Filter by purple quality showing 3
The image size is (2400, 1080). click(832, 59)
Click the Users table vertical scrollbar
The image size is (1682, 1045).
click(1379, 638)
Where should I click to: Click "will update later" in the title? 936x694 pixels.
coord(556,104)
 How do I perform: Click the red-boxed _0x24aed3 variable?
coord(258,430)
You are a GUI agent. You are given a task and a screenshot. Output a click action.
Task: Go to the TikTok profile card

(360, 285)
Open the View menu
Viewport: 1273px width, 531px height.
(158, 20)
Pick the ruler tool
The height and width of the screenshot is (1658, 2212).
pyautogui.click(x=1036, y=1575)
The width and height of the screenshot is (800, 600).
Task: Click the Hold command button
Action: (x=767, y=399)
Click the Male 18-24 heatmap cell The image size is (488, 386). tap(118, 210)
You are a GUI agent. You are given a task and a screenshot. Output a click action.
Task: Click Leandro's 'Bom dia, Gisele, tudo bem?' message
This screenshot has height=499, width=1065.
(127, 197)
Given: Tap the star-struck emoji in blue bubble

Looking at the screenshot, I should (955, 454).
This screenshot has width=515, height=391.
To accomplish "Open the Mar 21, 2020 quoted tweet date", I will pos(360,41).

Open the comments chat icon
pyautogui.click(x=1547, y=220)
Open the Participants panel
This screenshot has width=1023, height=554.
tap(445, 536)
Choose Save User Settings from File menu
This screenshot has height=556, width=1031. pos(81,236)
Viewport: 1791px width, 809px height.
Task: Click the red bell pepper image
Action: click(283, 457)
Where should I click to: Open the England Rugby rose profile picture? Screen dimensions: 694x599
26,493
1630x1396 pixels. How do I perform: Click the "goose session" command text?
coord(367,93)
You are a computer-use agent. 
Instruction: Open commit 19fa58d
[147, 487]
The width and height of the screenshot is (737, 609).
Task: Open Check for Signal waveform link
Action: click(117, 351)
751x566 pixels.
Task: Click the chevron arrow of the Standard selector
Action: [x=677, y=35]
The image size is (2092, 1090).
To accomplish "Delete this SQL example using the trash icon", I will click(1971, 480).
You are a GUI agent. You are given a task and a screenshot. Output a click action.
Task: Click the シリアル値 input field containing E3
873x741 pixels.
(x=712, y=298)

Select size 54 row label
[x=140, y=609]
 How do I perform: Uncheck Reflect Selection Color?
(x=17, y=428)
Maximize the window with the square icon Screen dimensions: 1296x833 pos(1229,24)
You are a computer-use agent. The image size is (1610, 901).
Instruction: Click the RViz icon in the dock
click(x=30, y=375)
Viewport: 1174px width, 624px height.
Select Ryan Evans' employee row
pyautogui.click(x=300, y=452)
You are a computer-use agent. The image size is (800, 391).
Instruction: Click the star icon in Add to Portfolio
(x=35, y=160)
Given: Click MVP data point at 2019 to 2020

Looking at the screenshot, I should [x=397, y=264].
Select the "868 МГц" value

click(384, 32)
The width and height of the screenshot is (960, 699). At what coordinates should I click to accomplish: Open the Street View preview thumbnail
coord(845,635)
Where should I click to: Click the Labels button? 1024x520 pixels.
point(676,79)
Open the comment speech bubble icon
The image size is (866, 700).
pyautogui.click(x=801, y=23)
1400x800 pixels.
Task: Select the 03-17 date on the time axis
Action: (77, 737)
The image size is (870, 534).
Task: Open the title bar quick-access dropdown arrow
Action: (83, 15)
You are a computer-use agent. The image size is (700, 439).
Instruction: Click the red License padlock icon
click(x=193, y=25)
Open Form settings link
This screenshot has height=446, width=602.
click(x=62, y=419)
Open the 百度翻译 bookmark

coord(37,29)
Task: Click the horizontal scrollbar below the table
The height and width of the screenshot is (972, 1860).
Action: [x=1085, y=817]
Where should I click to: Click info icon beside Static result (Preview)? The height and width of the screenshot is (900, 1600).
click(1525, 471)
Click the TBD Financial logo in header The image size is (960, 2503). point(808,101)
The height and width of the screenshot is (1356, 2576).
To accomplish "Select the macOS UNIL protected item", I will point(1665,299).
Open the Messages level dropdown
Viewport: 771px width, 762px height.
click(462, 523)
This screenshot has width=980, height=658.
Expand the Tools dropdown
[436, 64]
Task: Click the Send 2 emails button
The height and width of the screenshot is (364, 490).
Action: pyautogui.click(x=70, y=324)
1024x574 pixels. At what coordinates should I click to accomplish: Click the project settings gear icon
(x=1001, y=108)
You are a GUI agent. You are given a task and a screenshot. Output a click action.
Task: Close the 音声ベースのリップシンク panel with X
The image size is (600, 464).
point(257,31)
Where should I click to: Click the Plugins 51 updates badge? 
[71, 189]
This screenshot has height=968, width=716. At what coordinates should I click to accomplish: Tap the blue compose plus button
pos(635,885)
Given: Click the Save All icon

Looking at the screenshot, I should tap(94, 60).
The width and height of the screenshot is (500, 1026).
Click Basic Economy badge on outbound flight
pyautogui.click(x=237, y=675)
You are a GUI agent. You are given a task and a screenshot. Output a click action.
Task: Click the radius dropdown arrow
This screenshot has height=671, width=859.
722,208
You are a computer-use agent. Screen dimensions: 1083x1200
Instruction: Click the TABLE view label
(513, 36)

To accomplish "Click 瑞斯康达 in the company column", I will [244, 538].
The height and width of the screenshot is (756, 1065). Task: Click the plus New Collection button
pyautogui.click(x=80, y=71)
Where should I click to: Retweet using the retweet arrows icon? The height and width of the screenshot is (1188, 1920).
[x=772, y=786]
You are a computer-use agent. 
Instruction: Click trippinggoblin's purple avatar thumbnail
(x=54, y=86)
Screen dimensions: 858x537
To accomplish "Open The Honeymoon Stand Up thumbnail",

BRIEF =>
Find the word "with" in the data and show each line that holds it.

TASK OUTPUT =>
Maximize the window with the square icon Screen dimensions: 1296x833 pos(1229,24)
Task: Close the 音声ベースのリップシンク panel with X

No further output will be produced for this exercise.